The Accidental Invention of the Chocolate Chip Cookie
Unlike the anonymous inventors of such American staples as the hot dog, the grilled-cheese sandwich, and the milkshake, the creator of the chocolate-chip cookie has always been known to us, Ruth Wakefield,
She was a Depression-era owner of the Toll House restaurant in Whitman, Mass. Ruth decided in 1938 to improve the appeal of some butterscotch cookies she had been serving alongside dishes of ice cream by adding some cut-up pieces of bakers chocolate. But as she started to bake she discovered she was out of baker’s chocolate. She then decided to chop up a block of Nestlé semi-sweet chocolate. She expected the chocolate to melt and disperse through the cookie dough which happened with regular baking chocolate. Instead, the chocolate pieces retained their individual shape, softening to a moist, gooey melt, and the world had its first known chocolate chip cookie.
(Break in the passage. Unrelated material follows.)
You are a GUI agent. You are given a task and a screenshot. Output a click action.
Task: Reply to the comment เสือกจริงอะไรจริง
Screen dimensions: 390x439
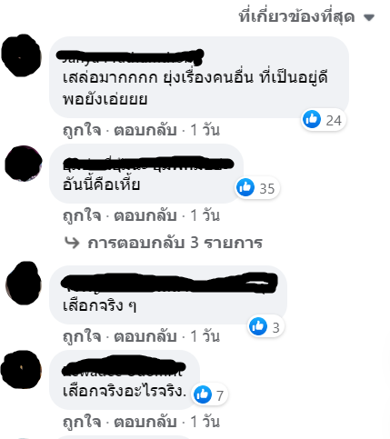pos(145,422)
The recipe, which has been tweaked over the ensuing decades, made its first appearance in print in the 1938 edition of Wakefield’s “Tried and True” cookbook. On March 20, 1939, Wakefield gave Nestlé the right to use her cookie recipe and the Toll House name, the price was a dollar.
Her recipe led to the invention of one of only a few food products created for use in a specific recipe—the chocolate chip.